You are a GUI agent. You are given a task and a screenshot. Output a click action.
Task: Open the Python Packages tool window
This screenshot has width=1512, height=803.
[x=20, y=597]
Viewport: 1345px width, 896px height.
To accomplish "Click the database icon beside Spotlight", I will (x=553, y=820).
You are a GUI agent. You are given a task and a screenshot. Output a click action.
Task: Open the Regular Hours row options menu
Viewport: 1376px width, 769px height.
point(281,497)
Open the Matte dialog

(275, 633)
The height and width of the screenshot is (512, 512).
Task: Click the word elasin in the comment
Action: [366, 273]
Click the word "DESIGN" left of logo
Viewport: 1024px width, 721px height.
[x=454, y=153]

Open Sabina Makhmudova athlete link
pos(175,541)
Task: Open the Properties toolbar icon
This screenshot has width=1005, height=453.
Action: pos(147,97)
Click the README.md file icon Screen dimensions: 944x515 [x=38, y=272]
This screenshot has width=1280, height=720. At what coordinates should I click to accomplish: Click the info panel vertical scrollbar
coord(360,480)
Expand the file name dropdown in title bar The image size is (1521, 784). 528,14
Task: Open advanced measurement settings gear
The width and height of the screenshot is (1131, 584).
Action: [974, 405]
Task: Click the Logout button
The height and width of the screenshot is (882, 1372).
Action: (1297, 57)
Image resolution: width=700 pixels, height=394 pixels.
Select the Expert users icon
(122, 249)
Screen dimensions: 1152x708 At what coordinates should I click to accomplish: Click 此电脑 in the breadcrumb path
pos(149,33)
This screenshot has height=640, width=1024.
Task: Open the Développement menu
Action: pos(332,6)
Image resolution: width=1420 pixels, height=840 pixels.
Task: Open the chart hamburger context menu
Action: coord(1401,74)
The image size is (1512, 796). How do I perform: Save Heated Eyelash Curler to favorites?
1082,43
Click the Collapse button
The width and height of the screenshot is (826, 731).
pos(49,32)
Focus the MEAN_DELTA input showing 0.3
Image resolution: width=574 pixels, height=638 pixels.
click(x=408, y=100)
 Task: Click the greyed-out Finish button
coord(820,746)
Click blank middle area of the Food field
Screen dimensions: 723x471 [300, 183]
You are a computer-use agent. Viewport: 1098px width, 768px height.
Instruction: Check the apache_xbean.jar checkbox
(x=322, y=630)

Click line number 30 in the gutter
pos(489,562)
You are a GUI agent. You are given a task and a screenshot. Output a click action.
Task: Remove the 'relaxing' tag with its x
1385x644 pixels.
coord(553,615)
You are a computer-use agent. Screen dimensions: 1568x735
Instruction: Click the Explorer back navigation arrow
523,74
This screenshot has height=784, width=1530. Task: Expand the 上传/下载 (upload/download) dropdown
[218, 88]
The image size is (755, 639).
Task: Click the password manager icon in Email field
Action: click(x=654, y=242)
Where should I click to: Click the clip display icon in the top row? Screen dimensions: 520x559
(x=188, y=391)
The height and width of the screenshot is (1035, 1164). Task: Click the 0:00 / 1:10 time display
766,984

Instructions to follow: Revise the records above so that every "GUI agent" becomes "interface agent", leaving all other text unchanged.

Answer to this problem:
You are a interface agent. You are given a task and a screenshot. Output a click action.
Task: Open the Python Packages tool window
This screenshot has width=1512, height=803.
[x=20, y=597]
Viewport: 1345px width, 896px height.
To accomplish "Click the database icon beside Spotlight", I will (x=553, y=820).
You are a interface agent. You are given a task and a screenshot. Output a click action.
Task: Open the Regular Hours row options menu
Viewport: 1376px width, 769px height.
point(281,497)
Open the Matte dialog

(275, 633)
The height and width of the screenshot is (512, 512).
Task: Click the word elasin in the comment
Action: [366, 273]
Click the word "DESIGN" left of logo
Viewport: 1024px width, 721px height.
[x=454, y=153]

Open Sabina Makhmudova athlete link
pos(175,541)
Task: Open the Properties toolbar icon
This screenshot has width=1005, height=453.
Action: pos(147,97)
Click the README.md file icon Screen dimensions: 944x515 [x=38, y=272]
This screenshot has width=1280, height=720. At what coordinates should I click to accomplish: Click the info panel vertical scrollbar
coord(360,480)
Expand the file name dropdown in title bar The image size is (1521, 784). 528,14
Task: Open advanced measurement settings gear
The width and height of the screenshot is (1131, 584).
Action: [974, 405]
Task: Click the Logout button
The height and width of the screenshot is (882, 1372).
Action: (1297, 57)
Image resolution: width=700 pixels, height=394 pixels.
Select the Expert users icon
(122, 249)
Screen dimensions: 1152x708 At what coordinates should I click to accomplish: Click 此电脑 in the breadcrumb path
pos(149,33)
This screenshot has height=640, width=1024.
Task: Open the Développement menu
Action: pos(332,6)
Image resolution: width=1420 pixels, height=840 pixels.
Task: Open the chart hamburger context menu
Action: coord(1401,74)
The image size is (1512, 796). How do I perform: Save Heated Eyelash Curler to favorites?
1082,43
Click the Collapse button
The width and height of the screenshot is (826, 731).
pos(49,32)
Focus the MEAN_DELTA input showing 0.3
Image resolution: width=574 pixels, height=638 pixels.
click(x=408, y=100)
 Task: Click the greyed-out Finish button
coord(820,746)
Click blank middle area of the Food field
Screen dimensions: 723x471 [300, 183]
You are a computer-use agent. Viewport: 1098px width, 768px height.
Instruction: Check the apache_xbean.jar checkbox
(x=322, y=630)

Click line number 30 in the gutter
pos(489,562)
You are a interface agent. You are given a task and a screenshot. Output a click action.
Task: Remove the 'relaxing' tag with its x
1385x644 pixels.
coord(553,615)
You are a computer-use agent. Screen dimensions: 1568x735
Instruction: Click the Explorer back navigation arrow
523,74
This screenshot has height=784, width=1530. Task: Expand the 上传/下载 (upload/download) dropdown
[218, 88]
The image size is (755, 639).
Task: Click the password manager icon in Email field
Action: click(x=654, y=242)
Where should I click to: Click the clip display icon in the top row? Screen dimensions: 520x559
(x=188, y=391)
The height and width of the screenshot is (1035, 1164). Task: Click the 0:00 / 1:10 time display
766,984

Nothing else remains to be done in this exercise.